*WORK INSTRUCTION*:
Copy the dean's message from the words "The collaborative efforts" through "is truly inspiring.", swapping "compassion" for "kindness".

The 2020–21 academic year was unusual, to say the least. As the new Dean of Dyson College, I am deeply impressed by the incredible people who work at Pace University, people who have stood united to keep us safe and healthy and to overcome the challenges the COVID-19 pandemic has posed.

The collaborative efforts of faculty, students, staff, and administration demonstrated the heart and soul of Pace University. Everyone pulled together to take care of the needs of our community with care and compassion, supporting each other along the way. From the COVID-19 task force that met daily to the healthcare unit, to the professors and staff who bravely performed their jobs on campus, students’ needs were safely met. Everyone’s persistence, dedication, and commitment resulted in our community emerging stronger than before, which is truly inspiring.

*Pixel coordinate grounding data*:

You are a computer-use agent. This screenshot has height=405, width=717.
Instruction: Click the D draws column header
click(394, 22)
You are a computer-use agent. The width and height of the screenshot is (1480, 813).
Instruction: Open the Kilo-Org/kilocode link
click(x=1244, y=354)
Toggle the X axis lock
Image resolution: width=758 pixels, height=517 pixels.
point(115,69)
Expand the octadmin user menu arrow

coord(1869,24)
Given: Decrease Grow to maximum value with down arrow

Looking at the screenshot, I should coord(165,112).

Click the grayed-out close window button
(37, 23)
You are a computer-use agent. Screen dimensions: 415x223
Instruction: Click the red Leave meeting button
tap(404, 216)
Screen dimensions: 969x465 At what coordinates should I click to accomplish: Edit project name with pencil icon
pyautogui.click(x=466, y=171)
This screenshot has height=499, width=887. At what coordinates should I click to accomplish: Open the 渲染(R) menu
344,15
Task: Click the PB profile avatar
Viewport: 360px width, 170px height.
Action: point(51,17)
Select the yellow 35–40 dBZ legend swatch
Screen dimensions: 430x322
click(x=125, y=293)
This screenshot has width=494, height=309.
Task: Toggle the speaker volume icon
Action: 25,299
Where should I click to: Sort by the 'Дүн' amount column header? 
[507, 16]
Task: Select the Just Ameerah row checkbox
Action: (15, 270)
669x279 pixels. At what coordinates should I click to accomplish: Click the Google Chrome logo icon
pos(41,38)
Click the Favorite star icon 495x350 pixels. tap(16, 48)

*REPLY*:
The collaborative efforts of faculty, students, staff, and administration demonstrated the heart and soul of Pace University. Everyone pulled together to take care of the needs of our community with care and kindness, supporting each other along the way. From the COVID-19 task force that met daily to the healthcare unit, to the professors and staff who bravely performed their jobs on campus, students’ needs were safely met. Everyone’s persistence, dedication, and commitment resulted in our community emerging stronger than before, which is truly inspiring.